**Your instructions:**
Please copy out every line in the records below that includes the word "agent".

**Extracted information:**
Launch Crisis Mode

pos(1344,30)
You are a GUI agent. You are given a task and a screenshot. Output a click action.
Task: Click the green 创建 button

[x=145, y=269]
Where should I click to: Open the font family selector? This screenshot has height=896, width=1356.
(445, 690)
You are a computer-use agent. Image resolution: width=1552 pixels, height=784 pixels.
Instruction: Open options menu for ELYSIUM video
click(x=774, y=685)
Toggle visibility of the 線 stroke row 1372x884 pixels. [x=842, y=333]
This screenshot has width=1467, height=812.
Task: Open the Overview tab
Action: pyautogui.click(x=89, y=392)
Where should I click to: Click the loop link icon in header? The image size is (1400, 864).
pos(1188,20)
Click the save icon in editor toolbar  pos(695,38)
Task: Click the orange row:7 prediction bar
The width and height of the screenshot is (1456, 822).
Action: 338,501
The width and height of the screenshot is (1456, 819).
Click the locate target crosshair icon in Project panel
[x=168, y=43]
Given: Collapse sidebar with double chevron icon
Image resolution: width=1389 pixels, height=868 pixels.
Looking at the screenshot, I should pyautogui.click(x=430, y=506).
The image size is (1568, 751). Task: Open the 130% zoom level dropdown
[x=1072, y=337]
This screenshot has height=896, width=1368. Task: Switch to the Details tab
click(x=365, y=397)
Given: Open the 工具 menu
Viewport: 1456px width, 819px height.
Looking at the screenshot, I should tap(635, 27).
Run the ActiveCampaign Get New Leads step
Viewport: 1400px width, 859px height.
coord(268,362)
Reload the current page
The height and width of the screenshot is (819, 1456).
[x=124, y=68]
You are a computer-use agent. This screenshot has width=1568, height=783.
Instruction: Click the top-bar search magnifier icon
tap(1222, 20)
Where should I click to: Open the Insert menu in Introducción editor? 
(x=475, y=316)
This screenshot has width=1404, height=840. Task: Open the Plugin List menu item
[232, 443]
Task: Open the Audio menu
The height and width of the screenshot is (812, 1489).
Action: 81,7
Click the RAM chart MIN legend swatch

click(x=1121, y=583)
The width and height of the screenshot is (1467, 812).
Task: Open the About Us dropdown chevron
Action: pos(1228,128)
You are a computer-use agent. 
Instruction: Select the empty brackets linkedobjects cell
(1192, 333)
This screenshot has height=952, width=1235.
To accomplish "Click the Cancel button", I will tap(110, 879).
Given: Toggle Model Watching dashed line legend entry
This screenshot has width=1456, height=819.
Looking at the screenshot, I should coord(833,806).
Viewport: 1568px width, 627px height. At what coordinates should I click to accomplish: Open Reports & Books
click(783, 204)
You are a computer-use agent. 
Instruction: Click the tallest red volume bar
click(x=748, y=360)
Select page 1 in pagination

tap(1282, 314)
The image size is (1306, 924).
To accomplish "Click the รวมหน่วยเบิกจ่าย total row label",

**Result of this task:**
You are a GUI agent. You are given a task and a screenshot. Output a click action.
You are a computer-use agent. Image resolution: width=1552 pixels, height=784 pixels.
You are a computer-use agent. This screenshot has width=1568, height=783.
You are a computer-use agent. 
You are a computer-use agent. 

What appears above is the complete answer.